→ Text under study
After Russia invaded Ukraine in February, the EU and US announced ambitions for more American LNG to be shipped to Europe. This week, there was significant progress in putting together the physical and contractual infrastructure needed to make that objective a reality. Germany’s government said it wanted to add four floating storage and regasification units (FSRUs) to increase its LNG import capacity, and Uniper held a “first pile driving” ceremony at the planned site for the first one. The aim is to have it operational for the coming winter.

Meanwhile, Engie of France and NextDecade signed the first Europe-US LNG deal since Russia’s invasion of Ukraine: a 15-year contract for 1.75 million tonnes per year from the Rio Grande LNG plant. The same day, Energy Transfer and Gunvor announced a 20-year deal for 2 million tpa from the planned Lake Charles LNG project. Tom Mason, President of Energy Transfer LNG, said Gunvor’s commitment to the project showed that it was making progress towards taking FID by the end of the year. Also this week, Cheniere Energy agreed a deal to buy gas equivalent to .85 million tpa of LNG, from ARC Resources of Canada, to supply Stage 3 of its Corpus Christi project in Texas.

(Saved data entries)

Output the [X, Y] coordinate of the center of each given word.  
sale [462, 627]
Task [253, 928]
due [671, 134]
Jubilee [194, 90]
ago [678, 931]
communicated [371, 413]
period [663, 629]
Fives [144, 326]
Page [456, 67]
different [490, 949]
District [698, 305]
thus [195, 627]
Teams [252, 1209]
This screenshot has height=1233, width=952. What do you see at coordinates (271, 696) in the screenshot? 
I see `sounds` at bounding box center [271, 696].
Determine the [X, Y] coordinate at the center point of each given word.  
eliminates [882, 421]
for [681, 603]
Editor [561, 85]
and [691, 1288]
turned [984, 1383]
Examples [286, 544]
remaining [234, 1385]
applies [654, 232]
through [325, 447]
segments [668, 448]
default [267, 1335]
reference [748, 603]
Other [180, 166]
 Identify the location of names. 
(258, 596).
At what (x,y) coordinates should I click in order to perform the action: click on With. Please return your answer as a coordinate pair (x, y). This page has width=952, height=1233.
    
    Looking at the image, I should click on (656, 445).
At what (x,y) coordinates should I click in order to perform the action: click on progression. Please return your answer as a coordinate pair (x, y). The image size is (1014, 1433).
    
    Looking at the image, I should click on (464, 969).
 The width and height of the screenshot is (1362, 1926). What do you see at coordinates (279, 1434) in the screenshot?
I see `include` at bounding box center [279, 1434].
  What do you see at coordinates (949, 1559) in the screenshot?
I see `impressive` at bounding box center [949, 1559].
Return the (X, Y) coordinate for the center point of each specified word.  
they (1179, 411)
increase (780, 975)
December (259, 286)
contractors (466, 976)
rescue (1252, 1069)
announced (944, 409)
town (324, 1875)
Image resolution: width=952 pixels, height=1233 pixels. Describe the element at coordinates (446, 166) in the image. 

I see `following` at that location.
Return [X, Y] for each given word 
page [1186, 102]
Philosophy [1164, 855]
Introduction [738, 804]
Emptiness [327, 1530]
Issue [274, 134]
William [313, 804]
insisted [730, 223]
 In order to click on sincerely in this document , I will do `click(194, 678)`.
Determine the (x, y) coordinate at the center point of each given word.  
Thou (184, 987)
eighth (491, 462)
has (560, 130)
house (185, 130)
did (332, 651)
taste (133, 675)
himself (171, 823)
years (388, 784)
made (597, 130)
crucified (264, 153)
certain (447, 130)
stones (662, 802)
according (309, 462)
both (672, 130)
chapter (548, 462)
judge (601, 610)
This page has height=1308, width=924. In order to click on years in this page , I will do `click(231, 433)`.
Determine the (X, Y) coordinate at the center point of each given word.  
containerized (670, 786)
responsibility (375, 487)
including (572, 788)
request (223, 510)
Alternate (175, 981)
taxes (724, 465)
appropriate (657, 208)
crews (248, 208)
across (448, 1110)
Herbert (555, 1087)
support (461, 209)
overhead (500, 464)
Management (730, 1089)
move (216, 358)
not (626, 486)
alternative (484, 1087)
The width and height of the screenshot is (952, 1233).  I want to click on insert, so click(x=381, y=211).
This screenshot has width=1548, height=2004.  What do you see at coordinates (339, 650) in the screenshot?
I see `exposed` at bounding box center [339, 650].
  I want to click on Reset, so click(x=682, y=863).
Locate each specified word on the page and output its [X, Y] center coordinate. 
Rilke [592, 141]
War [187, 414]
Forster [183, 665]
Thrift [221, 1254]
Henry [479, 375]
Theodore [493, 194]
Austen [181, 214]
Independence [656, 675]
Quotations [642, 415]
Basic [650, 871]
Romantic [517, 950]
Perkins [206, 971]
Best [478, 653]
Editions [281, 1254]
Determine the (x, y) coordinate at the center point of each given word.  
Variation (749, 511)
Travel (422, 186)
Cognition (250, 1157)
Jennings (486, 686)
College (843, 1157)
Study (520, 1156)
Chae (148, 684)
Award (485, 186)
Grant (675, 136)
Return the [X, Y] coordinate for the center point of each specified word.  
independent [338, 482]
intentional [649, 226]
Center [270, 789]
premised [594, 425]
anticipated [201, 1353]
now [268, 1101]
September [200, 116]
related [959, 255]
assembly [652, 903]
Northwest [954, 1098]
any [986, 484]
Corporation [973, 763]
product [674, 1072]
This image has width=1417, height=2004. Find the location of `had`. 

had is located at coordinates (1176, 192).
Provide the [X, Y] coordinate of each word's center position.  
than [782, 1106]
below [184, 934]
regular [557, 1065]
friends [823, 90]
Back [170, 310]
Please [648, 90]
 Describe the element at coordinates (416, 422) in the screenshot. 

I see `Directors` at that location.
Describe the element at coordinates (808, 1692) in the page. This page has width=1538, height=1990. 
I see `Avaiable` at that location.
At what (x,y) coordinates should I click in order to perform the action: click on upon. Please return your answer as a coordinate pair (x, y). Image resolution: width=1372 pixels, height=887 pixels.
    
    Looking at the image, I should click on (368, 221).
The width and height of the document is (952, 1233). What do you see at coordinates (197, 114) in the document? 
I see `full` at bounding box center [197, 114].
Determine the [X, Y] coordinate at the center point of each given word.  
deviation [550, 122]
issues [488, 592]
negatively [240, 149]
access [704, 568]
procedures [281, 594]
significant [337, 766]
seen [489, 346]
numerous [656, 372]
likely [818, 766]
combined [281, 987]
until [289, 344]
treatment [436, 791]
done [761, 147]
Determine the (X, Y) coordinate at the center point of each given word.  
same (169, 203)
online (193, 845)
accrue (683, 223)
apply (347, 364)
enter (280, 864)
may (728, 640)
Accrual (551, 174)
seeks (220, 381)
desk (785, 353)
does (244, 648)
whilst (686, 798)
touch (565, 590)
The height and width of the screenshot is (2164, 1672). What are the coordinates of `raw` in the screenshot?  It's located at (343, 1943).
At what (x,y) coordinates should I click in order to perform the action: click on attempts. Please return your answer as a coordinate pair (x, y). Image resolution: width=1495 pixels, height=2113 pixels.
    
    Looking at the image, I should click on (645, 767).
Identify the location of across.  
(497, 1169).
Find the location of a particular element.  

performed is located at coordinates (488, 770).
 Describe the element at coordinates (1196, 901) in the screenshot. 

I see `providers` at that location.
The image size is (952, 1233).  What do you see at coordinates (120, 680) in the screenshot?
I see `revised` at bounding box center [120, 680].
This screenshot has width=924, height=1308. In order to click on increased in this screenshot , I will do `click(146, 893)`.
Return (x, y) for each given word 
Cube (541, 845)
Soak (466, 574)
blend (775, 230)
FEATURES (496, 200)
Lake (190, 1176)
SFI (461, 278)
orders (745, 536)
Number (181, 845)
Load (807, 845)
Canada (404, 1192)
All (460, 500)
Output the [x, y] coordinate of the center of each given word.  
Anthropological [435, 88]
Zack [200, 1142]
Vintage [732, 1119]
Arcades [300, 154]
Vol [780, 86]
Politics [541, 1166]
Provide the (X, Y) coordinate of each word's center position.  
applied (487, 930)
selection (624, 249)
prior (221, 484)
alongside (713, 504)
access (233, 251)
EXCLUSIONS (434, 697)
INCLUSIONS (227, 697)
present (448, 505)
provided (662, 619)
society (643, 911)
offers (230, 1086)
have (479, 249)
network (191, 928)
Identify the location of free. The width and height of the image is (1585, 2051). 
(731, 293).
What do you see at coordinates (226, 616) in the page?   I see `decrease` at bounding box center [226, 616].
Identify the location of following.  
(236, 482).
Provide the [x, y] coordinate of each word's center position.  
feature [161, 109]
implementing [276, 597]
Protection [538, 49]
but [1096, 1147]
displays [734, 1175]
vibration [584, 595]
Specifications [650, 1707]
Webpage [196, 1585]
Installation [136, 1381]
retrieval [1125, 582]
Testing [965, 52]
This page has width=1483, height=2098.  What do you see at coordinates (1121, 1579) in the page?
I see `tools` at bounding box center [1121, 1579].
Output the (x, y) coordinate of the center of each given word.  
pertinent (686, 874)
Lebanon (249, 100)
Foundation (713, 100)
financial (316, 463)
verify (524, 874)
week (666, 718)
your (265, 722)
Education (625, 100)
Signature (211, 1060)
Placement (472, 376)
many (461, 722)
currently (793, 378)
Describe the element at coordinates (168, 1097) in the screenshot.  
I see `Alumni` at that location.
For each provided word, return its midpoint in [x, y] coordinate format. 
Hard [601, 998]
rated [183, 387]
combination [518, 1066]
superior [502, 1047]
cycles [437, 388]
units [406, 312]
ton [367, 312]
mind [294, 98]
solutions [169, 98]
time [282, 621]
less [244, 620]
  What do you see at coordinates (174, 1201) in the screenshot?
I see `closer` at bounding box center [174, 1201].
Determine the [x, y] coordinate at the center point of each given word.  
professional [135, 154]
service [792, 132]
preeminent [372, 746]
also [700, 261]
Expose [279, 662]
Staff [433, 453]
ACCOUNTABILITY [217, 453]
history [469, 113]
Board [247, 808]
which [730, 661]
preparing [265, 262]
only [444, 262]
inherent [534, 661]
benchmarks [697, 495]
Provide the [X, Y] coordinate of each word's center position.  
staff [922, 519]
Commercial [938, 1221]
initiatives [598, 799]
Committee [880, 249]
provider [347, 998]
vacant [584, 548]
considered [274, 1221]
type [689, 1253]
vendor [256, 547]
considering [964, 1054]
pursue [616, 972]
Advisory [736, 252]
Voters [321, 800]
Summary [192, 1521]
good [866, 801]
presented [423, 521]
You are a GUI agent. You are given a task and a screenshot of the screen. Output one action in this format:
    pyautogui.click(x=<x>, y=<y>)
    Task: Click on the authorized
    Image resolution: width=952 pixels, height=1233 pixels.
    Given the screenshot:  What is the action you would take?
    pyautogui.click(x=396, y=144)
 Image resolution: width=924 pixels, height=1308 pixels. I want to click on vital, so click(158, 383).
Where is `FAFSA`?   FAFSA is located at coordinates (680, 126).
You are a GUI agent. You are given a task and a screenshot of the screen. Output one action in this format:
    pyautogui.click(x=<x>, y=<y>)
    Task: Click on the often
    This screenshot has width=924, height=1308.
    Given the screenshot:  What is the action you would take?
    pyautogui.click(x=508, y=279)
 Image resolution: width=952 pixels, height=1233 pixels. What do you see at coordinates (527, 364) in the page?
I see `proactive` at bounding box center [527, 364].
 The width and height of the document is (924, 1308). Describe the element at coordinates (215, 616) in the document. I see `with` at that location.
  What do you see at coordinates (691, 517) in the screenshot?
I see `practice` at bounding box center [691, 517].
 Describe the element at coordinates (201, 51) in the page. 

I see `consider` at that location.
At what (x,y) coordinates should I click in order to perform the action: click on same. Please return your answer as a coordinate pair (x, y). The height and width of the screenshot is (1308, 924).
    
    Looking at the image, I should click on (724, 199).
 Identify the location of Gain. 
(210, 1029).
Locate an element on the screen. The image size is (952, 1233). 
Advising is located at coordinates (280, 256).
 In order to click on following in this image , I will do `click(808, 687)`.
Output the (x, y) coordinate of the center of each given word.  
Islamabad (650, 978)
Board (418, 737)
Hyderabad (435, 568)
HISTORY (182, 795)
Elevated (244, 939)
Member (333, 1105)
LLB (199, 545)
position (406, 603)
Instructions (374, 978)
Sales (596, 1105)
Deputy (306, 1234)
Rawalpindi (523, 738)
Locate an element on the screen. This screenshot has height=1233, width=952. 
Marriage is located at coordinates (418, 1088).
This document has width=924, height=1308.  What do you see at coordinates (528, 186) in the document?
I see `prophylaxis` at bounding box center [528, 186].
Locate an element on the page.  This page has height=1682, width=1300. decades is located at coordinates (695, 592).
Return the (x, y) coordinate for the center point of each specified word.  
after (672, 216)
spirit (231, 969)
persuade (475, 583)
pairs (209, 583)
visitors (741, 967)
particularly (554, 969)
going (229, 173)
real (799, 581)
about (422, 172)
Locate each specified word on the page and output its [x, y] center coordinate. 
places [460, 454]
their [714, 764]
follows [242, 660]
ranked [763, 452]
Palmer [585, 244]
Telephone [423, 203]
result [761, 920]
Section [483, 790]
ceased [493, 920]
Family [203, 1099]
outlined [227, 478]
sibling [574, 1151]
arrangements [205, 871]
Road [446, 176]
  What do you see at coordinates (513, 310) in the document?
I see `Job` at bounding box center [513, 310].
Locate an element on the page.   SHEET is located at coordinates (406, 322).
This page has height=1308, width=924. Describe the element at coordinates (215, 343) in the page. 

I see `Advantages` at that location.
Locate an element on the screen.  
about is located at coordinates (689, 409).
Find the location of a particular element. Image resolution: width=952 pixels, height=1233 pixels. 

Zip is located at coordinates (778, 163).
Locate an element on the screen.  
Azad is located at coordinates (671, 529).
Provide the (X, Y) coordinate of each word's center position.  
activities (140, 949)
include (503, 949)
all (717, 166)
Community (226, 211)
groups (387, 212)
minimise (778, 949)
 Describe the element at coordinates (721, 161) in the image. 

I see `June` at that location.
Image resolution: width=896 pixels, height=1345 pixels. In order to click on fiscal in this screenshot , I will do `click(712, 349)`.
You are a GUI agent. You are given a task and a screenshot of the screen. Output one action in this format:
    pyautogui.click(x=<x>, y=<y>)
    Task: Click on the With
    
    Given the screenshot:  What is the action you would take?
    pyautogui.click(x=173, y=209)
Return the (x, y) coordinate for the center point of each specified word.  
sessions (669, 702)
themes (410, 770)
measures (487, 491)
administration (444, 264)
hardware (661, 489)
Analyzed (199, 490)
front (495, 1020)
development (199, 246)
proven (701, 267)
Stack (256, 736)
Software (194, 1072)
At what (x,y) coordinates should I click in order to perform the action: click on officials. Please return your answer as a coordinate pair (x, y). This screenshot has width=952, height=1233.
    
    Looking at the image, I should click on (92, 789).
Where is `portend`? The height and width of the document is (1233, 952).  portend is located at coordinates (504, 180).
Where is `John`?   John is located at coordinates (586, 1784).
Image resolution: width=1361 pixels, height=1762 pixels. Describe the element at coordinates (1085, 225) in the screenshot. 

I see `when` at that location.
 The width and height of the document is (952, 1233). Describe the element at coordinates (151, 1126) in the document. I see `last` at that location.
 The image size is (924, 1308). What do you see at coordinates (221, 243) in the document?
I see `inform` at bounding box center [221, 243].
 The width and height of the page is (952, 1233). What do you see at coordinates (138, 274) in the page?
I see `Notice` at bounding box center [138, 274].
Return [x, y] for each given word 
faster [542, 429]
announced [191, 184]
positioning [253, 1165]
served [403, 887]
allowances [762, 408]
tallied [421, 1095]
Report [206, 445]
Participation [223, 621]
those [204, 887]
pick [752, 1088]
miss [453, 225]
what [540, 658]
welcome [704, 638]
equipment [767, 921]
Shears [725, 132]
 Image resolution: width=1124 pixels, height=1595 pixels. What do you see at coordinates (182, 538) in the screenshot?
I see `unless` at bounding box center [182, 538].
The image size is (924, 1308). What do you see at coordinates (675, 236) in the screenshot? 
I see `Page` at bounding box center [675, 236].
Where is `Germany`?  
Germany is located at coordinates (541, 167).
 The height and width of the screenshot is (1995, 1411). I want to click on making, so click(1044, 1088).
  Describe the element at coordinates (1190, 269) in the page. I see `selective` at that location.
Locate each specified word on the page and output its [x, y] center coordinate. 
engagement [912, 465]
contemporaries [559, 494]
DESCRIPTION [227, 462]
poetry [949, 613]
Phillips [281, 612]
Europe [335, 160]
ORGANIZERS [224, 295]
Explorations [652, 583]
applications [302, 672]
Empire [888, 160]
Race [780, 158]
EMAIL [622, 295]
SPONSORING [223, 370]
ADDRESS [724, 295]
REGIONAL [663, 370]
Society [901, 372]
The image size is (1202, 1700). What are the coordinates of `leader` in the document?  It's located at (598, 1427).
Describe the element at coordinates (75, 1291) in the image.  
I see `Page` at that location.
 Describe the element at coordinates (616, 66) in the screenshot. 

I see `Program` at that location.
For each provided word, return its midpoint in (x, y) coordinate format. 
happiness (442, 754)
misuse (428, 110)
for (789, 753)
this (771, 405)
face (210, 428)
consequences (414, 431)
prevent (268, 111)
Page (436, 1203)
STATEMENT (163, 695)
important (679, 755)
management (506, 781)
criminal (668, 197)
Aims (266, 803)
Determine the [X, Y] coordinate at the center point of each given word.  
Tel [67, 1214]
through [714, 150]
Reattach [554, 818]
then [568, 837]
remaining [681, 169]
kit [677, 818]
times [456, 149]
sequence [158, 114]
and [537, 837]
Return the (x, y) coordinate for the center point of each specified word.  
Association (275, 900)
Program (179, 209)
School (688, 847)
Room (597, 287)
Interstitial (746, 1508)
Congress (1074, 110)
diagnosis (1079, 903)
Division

→ Apply what you read
1. In the passage on American LNG for Europe, what length and yearly volume does the contract between Engie and NextDecade cover?
2. Extend the passage on American LNG for Europe with a further paragraph that picks up after its final sentence.
The records have no connection to the text.

→ Per-task outputs
1. It is a 15-year contract for 1.75 million tonnes per year from the Rio Grande LNG plant.

2.
The Engie deal with NextDecade was particularly noteworthy as a sign of how Europe’s attitudes to energy have changed radically in just a short space of time. In 2020, Engie pulled out of negotiations with NextDecade over a possible US$7 billion, after pressure on the French government from environmental campaigners over the use of US shale gas. After soaring prices and concerns about European gas storage being not adequately filled for next winter, those objections appear to have faded.

Rising US LNG exports over the past few months have been one of the factors behind the strength of North American natural gas prices. US benchmark front month Henry Hub this week rose to new highs for more than 13 years, at one point hitting $8.86 per million British Thermal Units. But as discussed in a recent Energy Pulse, increased LNG exports are far from the only influence that has driven Henry Hub higher. The decline of coal-fired power generation and E&Ps’ need to return cash to investors are among the other factors contributing to making US natural gas prices higher and more volatile.

BP and Shell reported strong earnings for the first quarter, helped by buoyant oil and gas prices. BP also announced an aim to invest up to £18 billion in the UK’s energy system by the end of 2030, in North Sea oil and gas fields, offshore wind, EV charging, hydrogen and carbon capture.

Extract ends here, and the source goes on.